Are you able to retype all the records below exactly?

Segment Start: PROVIDED DATA

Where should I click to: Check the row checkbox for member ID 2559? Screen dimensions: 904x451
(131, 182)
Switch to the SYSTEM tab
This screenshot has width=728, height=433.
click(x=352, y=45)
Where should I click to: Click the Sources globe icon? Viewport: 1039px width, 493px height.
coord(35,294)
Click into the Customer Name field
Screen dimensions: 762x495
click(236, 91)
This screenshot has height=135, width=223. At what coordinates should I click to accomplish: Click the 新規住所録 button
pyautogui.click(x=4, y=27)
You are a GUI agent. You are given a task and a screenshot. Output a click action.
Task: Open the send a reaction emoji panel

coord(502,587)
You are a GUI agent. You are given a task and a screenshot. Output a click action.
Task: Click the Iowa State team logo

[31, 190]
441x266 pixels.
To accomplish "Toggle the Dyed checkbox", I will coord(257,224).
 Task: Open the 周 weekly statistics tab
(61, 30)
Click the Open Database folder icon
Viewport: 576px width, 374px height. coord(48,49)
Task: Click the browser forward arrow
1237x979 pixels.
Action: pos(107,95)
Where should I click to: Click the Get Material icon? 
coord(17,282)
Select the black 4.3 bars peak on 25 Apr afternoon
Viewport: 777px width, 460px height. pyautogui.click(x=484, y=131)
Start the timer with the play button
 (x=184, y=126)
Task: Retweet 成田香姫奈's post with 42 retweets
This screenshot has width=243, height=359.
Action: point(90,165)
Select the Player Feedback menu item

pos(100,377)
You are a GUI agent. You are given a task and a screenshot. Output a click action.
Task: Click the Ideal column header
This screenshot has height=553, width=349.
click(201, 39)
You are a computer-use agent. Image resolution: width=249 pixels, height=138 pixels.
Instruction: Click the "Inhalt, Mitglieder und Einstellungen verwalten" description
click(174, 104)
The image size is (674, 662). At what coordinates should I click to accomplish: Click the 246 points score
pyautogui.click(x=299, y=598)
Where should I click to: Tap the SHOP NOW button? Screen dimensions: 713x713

Segment End: PROVIDED DATA

RESPONSE TO THIS EXERCISE ->
Where should I click to: Check the row checkbox for member ID 2559? Screen dimensions: 904x451
(131, 182)
Switch to the SYSTEM tab
This screenshot has width=728, height=433.
click(x=352, y=45)
Where should I click to: Click the Sources globe icon? Viewport: 1039px width, 493px height.
coord(35,294)
Click into the Customer Name field
Screen dimensions: 762x495
click(236, 91)
This screenshot has height=135, width=223. At what coordinates should I click to accomplish: Click the 新規住所録 button
pyautogui.click(x=4, y=27)
You are a GUI agent. You are given a task and a screenshot. Output a click action.
Task: Open the send a reaction emoji panel

coord(502,587)
You are a GUI agent. You are given a task and a screenshot. Output a click action.
Task: Click the Iowa State team logo

[31, 190]
441x266 pixels.
To accomplish "Toggle the Dyed checkbox", I will coord(257,224).
 Task: Open the 周 weekly statistics tab
(61, 30)
Click the Open Database folder icon
Viewport: 576px width, 374px height. coord(48,49)
Task: Click the browser forward arrow
1237x979 pixels.
Action: pos(107,95)
Where should I click to: Click the Get Material icon? 
coord(17,282)
Select the black 4.3 bars peak on 25 Apr afternoon
Viewport: 777px width, 460px height. pyautogui.click(x=484, y=131)
Start the timer with the play button
 (x=184, y=126)
Task: Retweet 成田香姫奈's post with 42 retweets
This screenshot has width=243, height=359.
Action: point(90,165)
Select the Player Feedback menu item

pos(100,377)
You are a GUI agent. You are given a task and a screenshot. Output a click action.
Task: Click the Ideal column header
This screenshot has height=553, width=349.
click(201, 39)
You are a computer-use agent. Image resolution: width=249 pixels, height=138 pixels.
Instruction: Click the "Inhalt, Mitglieder und Einstellungen verwalten" description
click(174, 104)
The image size is (674, 662). At what coordinates should I click to accomplish: Click the 246 points score
pyautogui.click(x=299, y=598)
Where should I click to: Tap the SHOP NOW button? Screen dimensions: 713x713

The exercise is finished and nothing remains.